After much thought, we find that \(3⋅3−4⋅2=9−8=1\). Factor the remaining trinomial.

\(\begin{aligned} -60a^{2}-5a+30&=-5(12a^{2}+a-6) \\ &=-5(4a\quad )(3a\quad )\\&=-5(4a+3)(3a-2) \end{aligned}\)

Answer:

\(-5(4a+3)(3a-2)\). The check is left to the reader.

Example \(\PageIndex{9}\)

Factor using the AC method:

\(18x^{2}−21x+5\).

Solution:

Here \(a = 18, b = −21\), and \(c = 5\).

\(\begin{aligned}ac&=18(5) \\ &=90 \end{aligned}\)

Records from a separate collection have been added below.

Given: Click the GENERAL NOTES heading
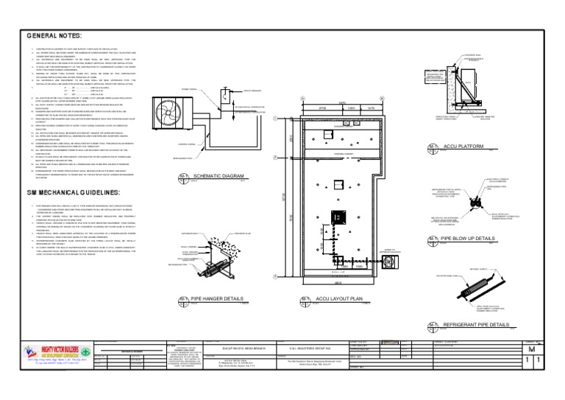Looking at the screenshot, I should point(55,35).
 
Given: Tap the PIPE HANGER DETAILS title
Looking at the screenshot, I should point(217,299).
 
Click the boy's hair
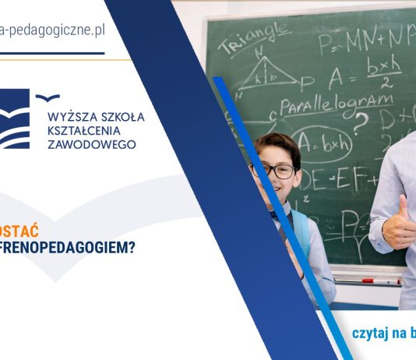pos(277,144)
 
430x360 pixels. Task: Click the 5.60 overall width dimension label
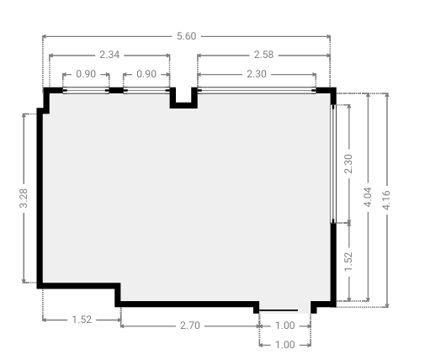[x=186, y=36]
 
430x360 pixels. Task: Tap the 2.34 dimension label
[x=109, y=55]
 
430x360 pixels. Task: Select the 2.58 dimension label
[x=263, y=55]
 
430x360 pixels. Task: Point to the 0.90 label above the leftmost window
[x=86, y=74]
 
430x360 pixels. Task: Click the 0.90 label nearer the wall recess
[x=146, y=74]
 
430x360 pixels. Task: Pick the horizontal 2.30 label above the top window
[x=257, y=74]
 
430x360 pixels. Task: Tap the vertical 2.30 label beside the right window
[x=348, y=164]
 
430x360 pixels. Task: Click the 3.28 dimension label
[x=24, y=199]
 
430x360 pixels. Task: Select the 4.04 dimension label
[x=368, y=197]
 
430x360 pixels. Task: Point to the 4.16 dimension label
[x=386, y=200]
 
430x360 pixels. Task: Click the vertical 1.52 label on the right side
[x=348, y=262]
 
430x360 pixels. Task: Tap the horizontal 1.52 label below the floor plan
[x=82, y=320]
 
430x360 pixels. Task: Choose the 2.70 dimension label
[x=190, y=326]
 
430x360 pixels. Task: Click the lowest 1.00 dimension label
[x=285, y=345]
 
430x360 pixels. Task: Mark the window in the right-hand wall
[x=333, y=164]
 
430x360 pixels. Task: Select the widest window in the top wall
[x=257, y=90]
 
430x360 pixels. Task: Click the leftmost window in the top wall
[x=86, y=90]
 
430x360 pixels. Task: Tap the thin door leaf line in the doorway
[x=279, y=310]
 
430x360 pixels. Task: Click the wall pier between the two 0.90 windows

Factor \(90\) and search for factors whose sum is \(−21\).

\(\begin{aligned} 90&=1(90) \\ &=2(45) \\ &=3(30) \\ &=5(18) \\ &=\color{OliveGreen}{6(15)}\quad\color{Cerulean}{\checkmark} \\ &=9(10) \end{aligned}\)

In this case, the sum of the factors \(−6\) and \(−15\) equals the middle coefficient, \(−21\). Therefore, \(−21x=−6x−15x\), and we can write

\(18x^{2}\color{OliveGreen}{-21x}\color{black}{+5=18x^{2}}\color{OliveGreen}{-6x-15x}\color{black}{+5}\)

Factor the equivalent expression by grouping.

\(\begin{aligned} 18x^{2}-21x+5&=18x^{2}-6x-15x+5 \\ &=6x(3x-1)-5(3x-1) \\ &=(3x-1)(6x-5) \end{aligned}\)

Answer:

\((3x-1)(6x-5)\)

Example \(\PageIndex{10}\)

Factor using the AC method: \(9x^{2}−61x−14\).

Solution:

Here \(a = 9, b = −61\), and \(c = −14\).

We factor \(-126\) as follows:

\(\begin{aligned} -126&=1(-126) \\ &=\color{OliveGreen}{2(-63)}\quad\color{Cerulean}{\checkmark} \\ &=3(-42)\\&=6(-21)\\&=7(-18)\\&=9(-14) \end{aligned}\)

The sum of factors \(2\) and \(−63\) equals the middle coefficient, \(−61\). Replace \(−61x\) with \(2x−63x\):

\(\begin{aligned} 9x^{2}-61x-14&=9x^{2}+2x-63x-14\quad\color{Cerulean}{Rearrange\:the\:terms.} \\ &=9x^{2}-63x+2x-14\quad\color{Cerulean}{Factor\:by\:grouping.}\\&=9x(x-7)+2(x-7) \\ &=(x-7)(9x+2) \end{aligned}\)

Answer:

\((x-7)(9x+2)\). The check is left to the reader.